Entries for locating text and elements:
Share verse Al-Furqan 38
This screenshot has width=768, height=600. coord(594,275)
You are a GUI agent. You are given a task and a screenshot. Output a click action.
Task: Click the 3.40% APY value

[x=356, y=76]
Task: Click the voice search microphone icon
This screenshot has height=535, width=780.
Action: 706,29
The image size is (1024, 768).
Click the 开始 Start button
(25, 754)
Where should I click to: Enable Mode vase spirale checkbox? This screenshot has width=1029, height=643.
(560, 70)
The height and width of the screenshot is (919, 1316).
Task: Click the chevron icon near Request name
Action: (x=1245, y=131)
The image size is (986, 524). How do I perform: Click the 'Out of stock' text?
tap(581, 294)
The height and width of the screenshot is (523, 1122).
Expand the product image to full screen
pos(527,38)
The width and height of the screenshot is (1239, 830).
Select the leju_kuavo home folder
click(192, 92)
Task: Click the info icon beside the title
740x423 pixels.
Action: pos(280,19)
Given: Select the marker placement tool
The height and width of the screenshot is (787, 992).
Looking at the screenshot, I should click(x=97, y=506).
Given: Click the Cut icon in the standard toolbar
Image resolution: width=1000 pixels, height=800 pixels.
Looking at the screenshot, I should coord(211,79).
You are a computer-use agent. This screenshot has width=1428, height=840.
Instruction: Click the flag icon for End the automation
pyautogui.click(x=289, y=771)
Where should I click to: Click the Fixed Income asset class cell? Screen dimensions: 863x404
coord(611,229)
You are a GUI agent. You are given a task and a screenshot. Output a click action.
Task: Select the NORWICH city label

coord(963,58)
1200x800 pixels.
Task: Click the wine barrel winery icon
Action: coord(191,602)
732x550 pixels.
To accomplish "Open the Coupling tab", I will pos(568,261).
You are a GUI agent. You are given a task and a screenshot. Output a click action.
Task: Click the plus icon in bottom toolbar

*Requirement:*
Can you reproduce every one of the entries above word for word, with nothing altered or left out?

*Written answer:*
Share verse Al-Furqan 38
This screenshot has width=768, height=600. coord(594,275)
You are a GUI agent. You are given a task and a screenshot. Output a click action.
Task: Click the 3.40% APY value

[x=356, y=76]
Task: Click the voice search microphone icon
This screenshot has height=535, width=780.
Action: 706,29
The image size is (1024, 768).
Click the 开始 Start button
(25, 754)
Where should I click to: Enable Mode vase spirale checkbox? This screenshot has width=1029, height=643.
(560, 70)
The height and width of the screenshot is (919, 1316).
Task: Click the chevron icon near Request name
Action: (x=1245, y=131)
The image size is (986, 524). How do I perform: Click the 'Out of stock' text?
tap(581, 294)
The height and width of the screenshot is (523, 1122).
Expand the product image to full screen
pos(527,38)
The width and height of the screenshot is (1239, 830).
Select the leju_kuavo home folder
click(192, 92)
Task: Click the info icon beside the title
740x423 pixels.
Action: pos(280,19)
Given: Select the marker placement tool
The height and width of the screenshot is (787, 992).
Looking at the screenshot, I should click(x=97, y=506).
Given: Click the Cut icon in the standard toolbar
Image resolution: width=1000 pixels, height=800 pixels.
Looking at the screenshot, I should coord(211,79).
You are a computer-use agent. This screenshot has width=1428, height=840.
Instruction: Click the flag icon for End the automation
pyautogui.click(x=289, y=771)
Where should I click to: Click the Fixed Income asset class cell? Screen dimensions: 863x404
coord(611,229)
You are a GUI agent. You are given a task and a screenshot. Output a click action.
Task: Select the NORWICH city label

coord(963,58)
1200x800 pixels.
Task: Click the wine barrel winery icon
Action: coord(191,602)
732x550 pixels.
To accomplish "Open the Coupling tab", I will pos(568,261).
You are a GUI agent. You are given a task and a screenshot. Output a click action.
Task: Click the plus icon in bottom toolbar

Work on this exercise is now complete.